# `nearest_synth_train_test` example

For `synthimpute` package. Uses the `mpg` sample dataset.

## Setup

In [2]:
import synthimpute as si
import pandas as pd
import numpy as np
from scipy.spatial.distance import euclidean
from sklearn.model_selection import train_test_split

In [3]:
mpg = pd.read_csv(
    "https://raw.githubusercontent.com/mwaskom/seaborn-data/master/mpg.csv"
)
# Drop class columns and sometimes-missing horsepower.
mpg.drop(["origin", "name", "horsepower"], axis=1, inplace=True)

In [4]:
train, test = train_test_split(mpg, test_size=0.5, random_state=0)
train.reset_index(inplace=True)
test.reset_index(inplace=True)

## Synthesize

In [5]:
synth = si.rf_synth(train, ["cylinders"], random_state=0)

Synthesizing feature 1 of 6: index...
Synthesizing feature 2 of 6: displacement...
Synthesizing feature 3 of 6: weight...
Synthesizing feature 4 of 6: model_year...
Synthesizing feature 5 of 6: acceleration...
Synthesizing feature 6 of 6: mpg...


## `nearest_synth_train_test`

### Scaled

By default, `nearest_synth_train_test` scales the `train` and `test` set with respect to `synth`.

In [6]:
nearest = si.nearest_synth_train_test(synth, train, test)
nearest.head()

Calculating nearest records to training set...
Calculating nearest records to test set...

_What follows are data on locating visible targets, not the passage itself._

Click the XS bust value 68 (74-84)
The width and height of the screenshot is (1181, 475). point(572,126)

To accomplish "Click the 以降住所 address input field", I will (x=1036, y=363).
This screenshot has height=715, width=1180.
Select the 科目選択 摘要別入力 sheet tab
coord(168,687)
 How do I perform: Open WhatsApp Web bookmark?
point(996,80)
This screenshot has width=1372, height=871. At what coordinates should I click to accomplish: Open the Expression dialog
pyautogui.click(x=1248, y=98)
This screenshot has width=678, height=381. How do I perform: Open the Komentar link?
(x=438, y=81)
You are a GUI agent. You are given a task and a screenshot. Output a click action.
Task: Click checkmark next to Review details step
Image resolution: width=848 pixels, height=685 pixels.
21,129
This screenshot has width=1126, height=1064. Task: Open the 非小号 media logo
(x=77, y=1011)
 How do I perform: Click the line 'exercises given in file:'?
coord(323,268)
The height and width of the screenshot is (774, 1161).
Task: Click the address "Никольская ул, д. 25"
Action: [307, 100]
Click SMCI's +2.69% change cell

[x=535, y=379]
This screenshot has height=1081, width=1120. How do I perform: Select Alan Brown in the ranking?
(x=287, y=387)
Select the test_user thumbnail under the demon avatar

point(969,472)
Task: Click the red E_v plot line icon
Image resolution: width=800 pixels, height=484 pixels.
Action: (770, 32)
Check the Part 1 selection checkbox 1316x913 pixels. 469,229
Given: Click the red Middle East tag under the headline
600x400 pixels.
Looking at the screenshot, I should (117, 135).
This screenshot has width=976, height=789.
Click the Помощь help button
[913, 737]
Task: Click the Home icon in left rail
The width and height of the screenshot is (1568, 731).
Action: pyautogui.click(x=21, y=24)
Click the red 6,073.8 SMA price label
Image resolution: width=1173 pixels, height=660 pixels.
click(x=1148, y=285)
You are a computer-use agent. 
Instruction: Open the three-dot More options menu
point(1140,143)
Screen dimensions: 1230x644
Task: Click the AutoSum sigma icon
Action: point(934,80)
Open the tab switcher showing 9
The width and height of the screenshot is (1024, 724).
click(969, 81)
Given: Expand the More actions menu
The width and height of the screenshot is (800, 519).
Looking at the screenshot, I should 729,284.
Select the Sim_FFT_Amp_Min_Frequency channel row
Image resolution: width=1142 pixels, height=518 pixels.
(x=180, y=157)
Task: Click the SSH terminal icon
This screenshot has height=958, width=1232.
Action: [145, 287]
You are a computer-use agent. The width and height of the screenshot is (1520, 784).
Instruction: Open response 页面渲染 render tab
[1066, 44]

Unnamed: 0,synth_id,train_id,train_dist,test_id,test_dist
0,0,17,0.378928,79,0.927314
1,1,183,0.61198,153,0.188572
2,2,32,0.00458,138,0.392288
3,3,32,0.066896,138,0.360982
4,4,195,0.709552,169,0.58344


### Unscaled

To validate against `euclidean()`. Results differ a bit from the scaled version.

In [7]:
nearest_unscaled = si.nearest_synth_train_test(synth, train, test, scale=False)
nearest_unscaled.head()

Calculating nearest records to training set...
Calculating nearest records to test set...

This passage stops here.